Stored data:

========================================

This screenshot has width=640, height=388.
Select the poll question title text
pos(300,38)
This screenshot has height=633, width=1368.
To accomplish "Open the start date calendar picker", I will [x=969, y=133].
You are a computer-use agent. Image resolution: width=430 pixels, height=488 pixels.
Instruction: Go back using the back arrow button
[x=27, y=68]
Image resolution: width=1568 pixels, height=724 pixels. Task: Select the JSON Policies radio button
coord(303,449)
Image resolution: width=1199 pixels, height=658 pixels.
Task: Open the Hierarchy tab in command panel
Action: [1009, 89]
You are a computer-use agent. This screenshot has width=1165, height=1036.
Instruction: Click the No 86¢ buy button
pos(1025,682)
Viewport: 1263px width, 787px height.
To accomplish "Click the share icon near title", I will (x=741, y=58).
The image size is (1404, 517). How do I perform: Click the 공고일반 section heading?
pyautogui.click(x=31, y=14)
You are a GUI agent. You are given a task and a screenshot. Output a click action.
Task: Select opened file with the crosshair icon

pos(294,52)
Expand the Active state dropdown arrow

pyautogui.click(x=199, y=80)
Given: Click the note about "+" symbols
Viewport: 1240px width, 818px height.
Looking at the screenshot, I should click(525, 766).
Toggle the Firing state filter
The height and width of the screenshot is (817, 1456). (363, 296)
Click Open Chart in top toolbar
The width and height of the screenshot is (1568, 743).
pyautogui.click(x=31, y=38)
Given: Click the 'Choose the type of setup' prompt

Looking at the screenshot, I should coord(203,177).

========================================

*Stated goal*.
Copy out all of these lines word for word.

*Task solution*.
This screenshot has width=640, height=388.
Select the poll question title text
pos(300,38)
This screenshot has height=633, width=1368.
To accomplish "Open the start date calendar picker", I will [x=969, y=133].
You are a computer-use agent. Image resolution: width=430 pixels, height=488 pixels.
Instruction: Go back using the back arrow button
[x=27, y=68]
Image resolution: width=1568 pixels, height=724 pixels. Task: Select the JSON Policies radio button
coord(303,449)
Image resolution: width=1199 pixels, height=658 pixels.
Task: Open the Hierarchy tab in command panel
Action: [1009, 89]
You are a computer-use agent. This screenshot has width=1165, height=1036.
Instruction: Click the No 86¢ buy button
pos(1025,682)
Viewport: 1263px width, 787px height.
To accomplish "Click the share icon near title", I will (x=741, y=58).
The image size is (1404, 517). How do I perform: Click the 공고일반 section heading?
pyautogui.click(x=31, y=14)
You are a GUI agent. You are given a task and a screenshot. Output a click action.
Task: Select opened file with the crosshair icon

pos(294,52)
Expand the Active state dropdown arrow

pyautogui.click(x=199, y=80)
Given: Click the note about "+" symbols
Viewport: 1240px width, 818px height.
Looking at the screenshot, I should click(525, 766).
Toggle the Firing state filter
The height and width of the screenshot is (817, 1456). (363, 296)
Click Open Chart in top toolbar
The width and height of the screenshot is (1568, 743).
pyautogui.click(x=31, y=38)
Given: Click the 'Choose the type of setup' prompt

Looking at the screenshot, I should coord(203,177).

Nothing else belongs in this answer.